Boko Haram gagne en puissance dans la province du lac Tchad malgré les offensives
Le chef de l’État tchadien, Mahamat Idriss Déby Itno, avait clairement affiché sa détermination face à la menace terroriste. « Nous intensifierons notre combat avec une rigueur sans faille jusqu’à l’élimination complète de cette organisation criminelle », avait-il déclaré sur son compte Facebook le 5 mai. Ces propos faisaient suite à l’assaut perpétré la veille par une faction de Boko Haram contre une position militaire stratégique située à Barka Tolorom, sur les rives tchadiennes du lac Tchad, ayant coûté la vie à 24 soldats tchadiens.

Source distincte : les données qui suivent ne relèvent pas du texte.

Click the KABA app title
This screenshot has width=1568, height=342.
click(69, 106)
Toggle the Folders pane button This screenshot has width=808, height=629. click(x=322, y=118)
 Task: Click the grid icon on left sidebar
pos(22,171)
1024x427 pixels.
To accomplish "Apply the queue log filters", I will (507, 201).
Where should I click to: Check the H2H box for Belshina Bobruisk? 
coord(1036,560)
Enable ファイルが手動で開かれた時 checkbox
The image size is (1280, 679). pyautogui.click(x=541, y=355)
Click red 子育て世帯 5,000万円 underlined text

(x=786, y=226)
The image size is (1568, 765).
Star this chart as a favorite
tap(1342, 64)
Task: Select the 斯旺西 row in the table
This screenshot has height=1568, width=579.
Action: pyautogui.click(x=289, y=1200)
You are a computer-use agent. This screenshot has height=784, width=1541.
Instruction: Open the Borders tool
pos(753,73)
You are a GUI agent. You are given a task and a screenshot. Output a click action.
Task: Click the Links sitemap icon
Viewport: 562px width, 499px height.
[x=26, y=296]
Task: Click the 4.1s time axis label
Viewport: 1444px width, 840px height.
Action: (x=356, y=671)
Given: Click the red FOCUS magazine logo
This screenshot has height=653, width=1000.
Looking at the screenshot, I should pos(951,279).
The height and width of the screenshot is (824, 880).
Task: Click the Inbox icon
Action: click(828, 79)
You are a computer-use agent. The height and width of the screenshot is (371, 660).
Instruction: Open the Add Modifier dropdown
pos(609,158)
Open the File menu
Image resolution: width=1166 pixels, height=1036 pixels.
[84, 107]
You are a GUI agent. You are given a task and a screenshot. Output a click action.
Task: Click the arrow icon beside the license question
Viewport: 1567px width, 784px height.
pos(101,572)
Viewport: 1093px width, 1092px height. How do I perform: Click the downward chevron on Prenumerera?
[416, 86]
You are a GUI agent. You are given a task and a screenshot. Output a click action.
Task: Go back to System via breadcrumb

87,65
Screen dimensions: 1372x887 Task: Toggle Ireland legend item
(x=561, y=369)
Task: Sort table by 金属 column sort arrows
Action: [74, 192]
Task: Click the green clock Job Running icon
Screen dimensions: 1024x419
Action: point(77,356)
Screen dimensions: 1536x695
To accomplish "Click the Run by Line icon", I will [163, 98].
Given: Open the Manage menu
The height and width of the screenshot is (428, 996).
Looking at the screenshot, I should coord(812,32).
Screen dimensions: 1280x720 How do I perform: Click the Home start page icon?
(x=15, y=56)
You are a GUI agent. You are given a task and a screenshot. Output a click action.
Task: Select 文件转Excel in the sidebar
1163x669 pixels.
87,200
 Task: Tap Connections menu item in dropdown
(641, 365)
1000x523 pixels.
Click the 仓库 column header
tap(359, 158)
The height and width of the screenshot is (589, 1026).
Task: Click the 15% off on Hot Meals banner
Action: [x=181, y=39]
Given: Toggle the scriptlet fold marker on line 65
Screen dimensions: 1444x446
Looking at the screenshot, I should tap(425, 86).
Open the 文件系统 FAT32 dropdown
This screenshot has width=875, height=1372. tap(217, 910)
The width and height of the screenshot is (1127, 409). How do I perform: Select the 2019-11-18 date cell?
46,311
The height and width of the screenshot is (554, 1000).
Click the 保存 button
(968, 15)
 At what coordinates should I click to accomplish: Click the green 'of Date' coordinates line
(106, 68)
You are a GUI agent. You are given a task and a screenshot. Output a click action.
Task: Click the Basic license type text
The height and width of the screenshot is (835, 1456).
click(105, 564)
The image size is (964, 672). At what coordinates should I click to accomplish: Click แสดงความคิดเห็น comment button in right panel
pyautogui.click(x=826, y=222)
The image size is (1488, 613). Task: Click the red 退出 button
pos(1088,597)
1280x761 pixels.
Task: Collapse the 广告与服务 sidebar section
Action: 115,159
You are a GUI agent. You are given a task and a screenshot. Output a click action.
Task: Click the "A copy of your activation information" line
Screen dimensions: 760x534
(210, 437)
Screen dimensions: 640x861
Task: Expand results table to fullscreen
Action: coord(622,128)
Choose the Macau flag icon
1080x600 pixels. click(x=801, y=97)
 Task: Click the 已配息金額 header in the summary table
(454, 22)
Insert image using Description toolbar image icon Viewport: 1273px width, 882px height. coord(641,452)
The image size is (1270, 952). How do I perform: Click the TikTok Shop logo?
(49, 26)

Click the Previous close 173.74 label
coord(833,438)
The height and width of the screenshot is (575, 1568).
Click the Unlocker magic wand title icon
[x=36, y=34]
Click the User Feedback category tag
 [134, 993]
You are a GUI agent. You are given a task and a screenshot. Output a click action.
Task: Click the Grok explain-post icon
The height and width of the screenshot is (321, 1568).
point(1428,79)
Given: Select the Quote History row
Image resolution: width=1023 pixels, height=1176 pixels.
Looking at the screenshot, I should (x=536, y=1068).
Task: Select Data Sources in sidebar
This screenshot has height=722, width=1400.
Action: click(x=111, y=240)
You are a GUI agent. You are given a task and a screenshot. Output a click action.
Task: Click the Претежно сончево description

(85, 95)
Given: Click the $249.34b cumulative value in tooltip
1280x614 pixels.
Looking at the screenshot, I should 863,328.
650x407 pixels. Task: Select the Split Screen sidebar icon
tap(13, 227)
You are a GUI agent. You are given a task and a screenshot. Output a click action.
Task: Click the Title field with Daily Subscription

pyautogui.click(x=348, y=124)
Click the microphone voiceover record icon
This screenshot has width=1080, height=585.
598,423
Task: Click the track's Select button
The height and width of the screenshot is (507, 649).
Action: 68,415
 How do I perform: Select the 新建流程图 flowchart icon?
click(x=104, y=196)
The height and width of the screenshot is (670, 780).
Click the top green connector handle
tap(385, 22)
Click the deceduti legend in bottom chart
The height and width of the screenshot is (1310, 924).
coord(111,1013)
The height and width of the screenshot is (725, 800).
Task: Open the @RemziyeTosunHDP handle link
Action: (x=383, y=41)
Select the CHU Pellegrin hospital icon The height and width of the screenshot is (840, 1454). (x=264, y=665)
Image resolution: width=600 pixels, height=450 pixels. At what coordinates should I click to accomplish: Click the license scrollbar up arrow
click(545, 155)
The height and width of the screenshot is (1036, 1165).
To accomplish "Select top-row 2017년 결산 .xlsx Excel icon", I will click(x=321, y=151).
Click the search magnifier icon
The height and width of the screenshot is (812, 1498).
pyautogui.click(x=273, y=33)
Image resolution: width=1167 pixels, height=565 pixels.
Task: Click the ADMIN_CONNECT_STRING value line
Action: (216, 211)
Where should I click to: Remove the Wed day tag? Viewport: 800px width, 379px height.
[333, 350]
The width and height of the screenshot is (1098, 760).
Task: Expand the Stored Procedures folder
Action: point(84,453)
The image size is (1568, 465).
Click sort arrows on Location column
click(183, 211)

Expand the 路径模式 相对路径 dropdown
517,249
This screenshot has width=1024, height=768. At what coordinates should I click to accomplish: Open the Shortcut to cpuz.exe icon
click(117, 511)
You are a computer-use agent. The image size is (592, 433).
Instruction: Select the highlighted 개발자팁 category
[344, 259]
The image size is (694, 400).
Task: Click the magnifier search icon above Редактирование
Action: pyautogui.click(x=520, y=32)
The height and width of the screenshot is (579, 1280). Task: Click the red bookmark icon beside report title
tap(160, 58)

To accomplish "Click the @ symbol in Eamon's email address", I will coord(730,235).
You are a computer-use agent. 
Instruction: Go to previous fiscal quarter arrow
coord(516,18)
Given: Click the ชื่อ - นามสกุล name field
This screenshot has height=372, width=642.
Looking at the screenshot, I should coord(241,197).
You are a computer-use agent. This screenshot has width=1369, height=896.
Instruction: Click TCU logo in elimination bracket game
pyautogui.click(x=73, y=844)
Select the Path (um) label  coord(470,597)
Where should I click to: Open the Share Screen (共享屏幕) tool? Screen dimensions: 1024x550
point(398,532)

L’attaque, d’une violence inédite, a mis en lumière les capacités opérationnelles persistantes de Boko Haram, malgré les multiples campagnes militaires menées ces dernières années. Les forces de sécurité tchadiennes, bien que renforcées, peinent à contenir les offensives de ce groupe jihadiste, dont l’influence s’étend désormais au-delà des frontières nigérianes.
Les autorités militaires tchadiennes ont immédiatement réagi en mobilisant des renforts et en renforçant les dispositifs de surveillance le long des zones frontalières. Pourtant, les experts sécuritaires soulignent la nécessité d’une approche plus globale, combinant actions militaires et initiatives sociales pour couper l’herbe sous le pied des recruteurs de Boko Haram.
Cette escalade des violences dans la province du lac Tchad rappelle l’urgence d’une coordination régionale renforcée pour endiguer la propagation de l’insécurité, alors que les populations civiles restent les premières victimes des exactions commises par ces groupes armés.